* **WHAT THIS TASK INVOLVES**:
Every line from the start of the data through the line containing "Task: Click the Mount Server step" should be retyped exactly; the pictures should not.
━━━ RECORDS SHOWN ━━━
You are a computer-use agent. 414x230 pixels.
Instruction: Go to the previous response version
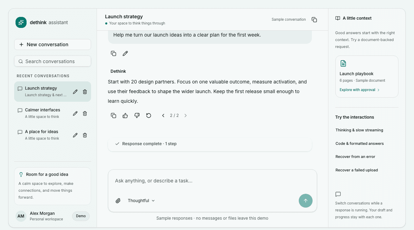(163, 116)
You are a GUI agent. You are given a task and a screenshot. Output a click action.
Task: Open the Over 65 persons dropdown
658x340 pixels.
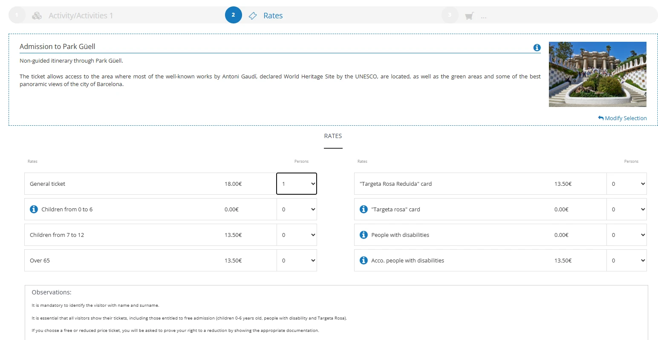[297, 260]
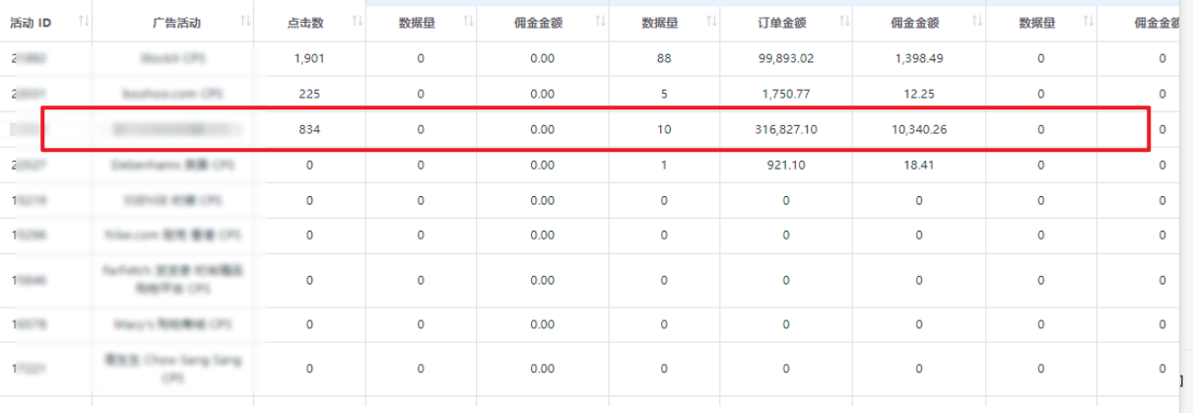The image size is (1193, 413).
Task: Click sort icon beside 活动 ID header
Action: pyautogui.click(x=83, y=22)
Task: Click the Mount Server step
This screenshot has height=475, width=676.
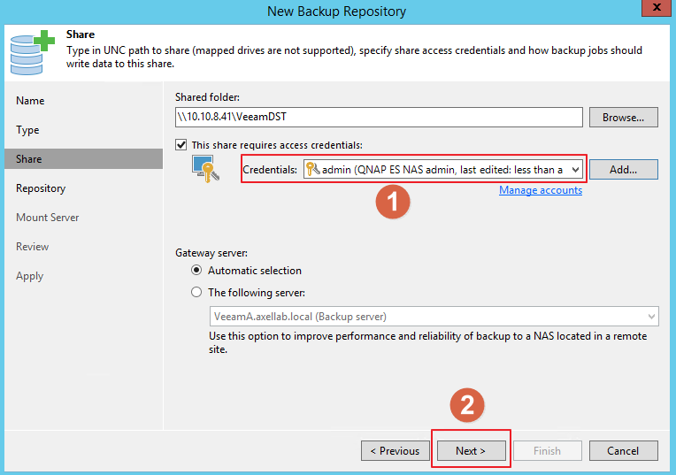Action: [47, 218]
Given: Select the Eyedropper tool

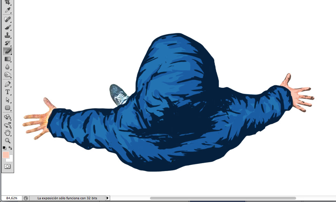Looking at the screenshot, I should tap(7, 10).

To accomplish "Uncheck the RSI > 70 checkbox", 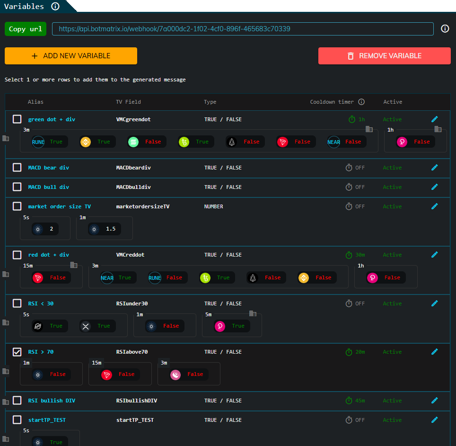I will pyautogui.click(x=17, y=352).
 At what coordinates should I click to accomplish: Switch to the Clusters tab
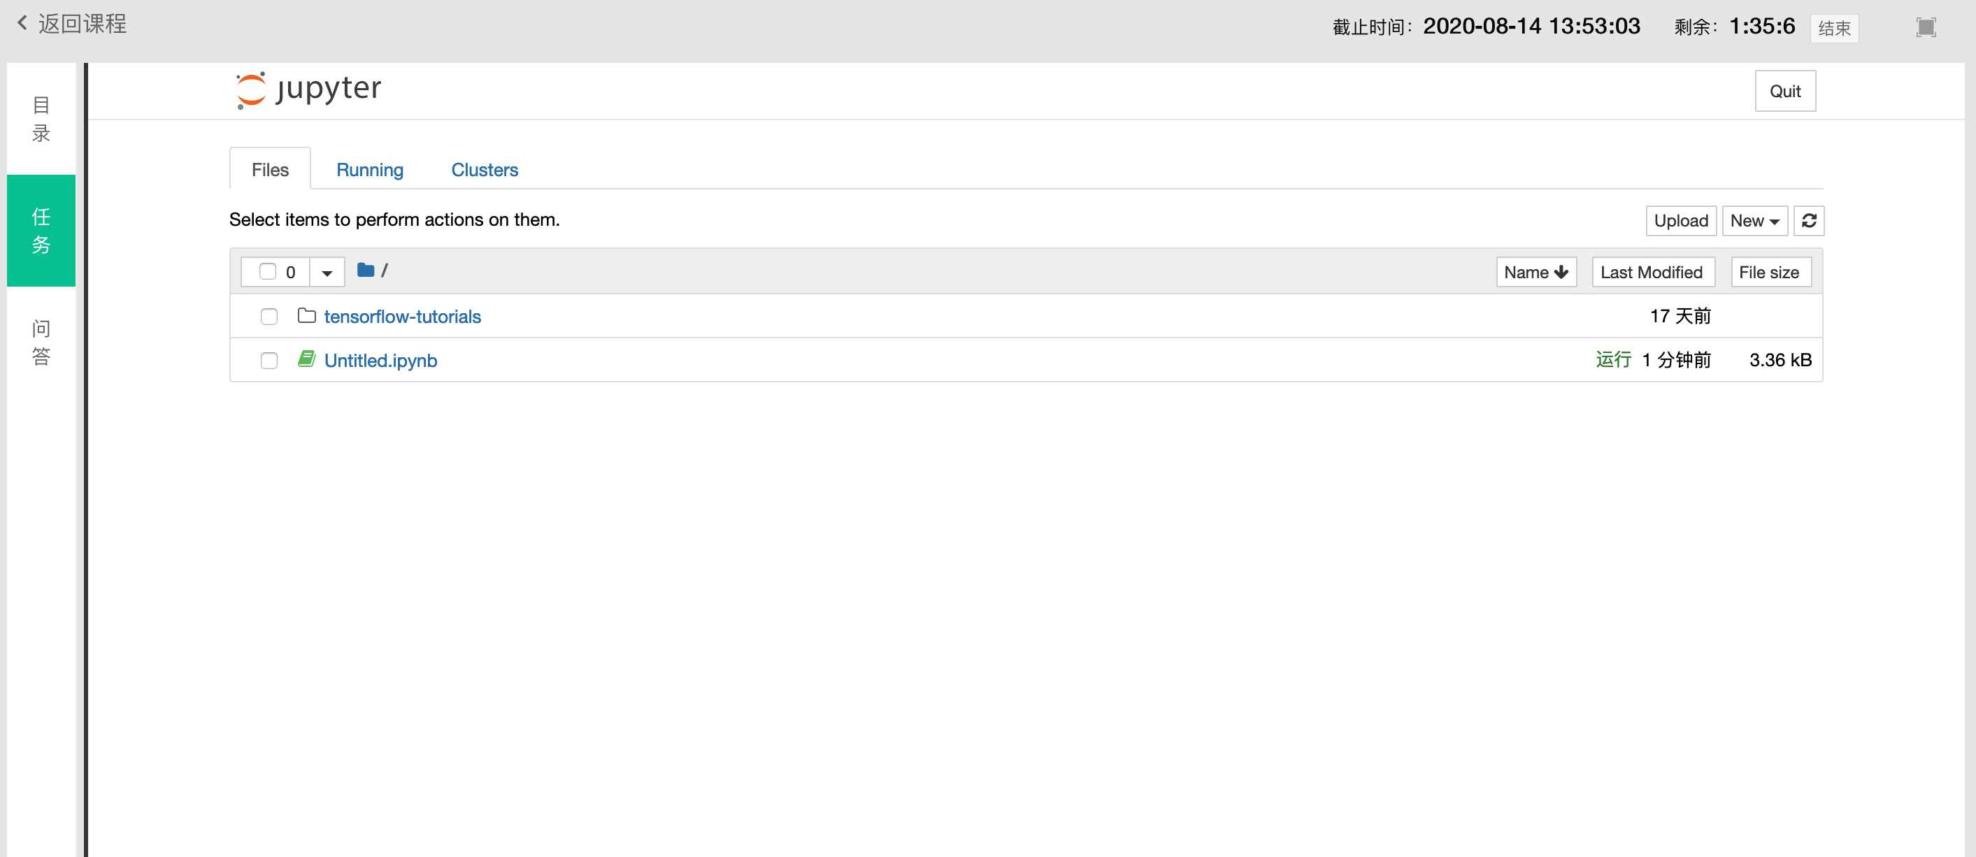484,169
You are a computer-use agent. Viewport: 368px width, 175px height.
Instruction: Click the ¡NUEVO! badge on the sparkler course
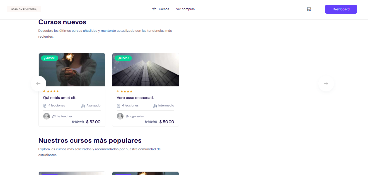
━━━
* **EXERCISE SOLUTION**:
You are a computer-use agent. 414x230 pixels.
Instruction: Go to the previous response version
(163, 116)
You are a GUI agent. You are given a task and a screenshot. Output a click action.
Task: Open the Over 65 persons dropdown
658x340 pixels.
[297, 260]
The image size is (1193, 413).
Task: Click sort icon beside 活动 ID header
Action: pyautogui.click(x=83, y=22)
Task: Click the Mount Server step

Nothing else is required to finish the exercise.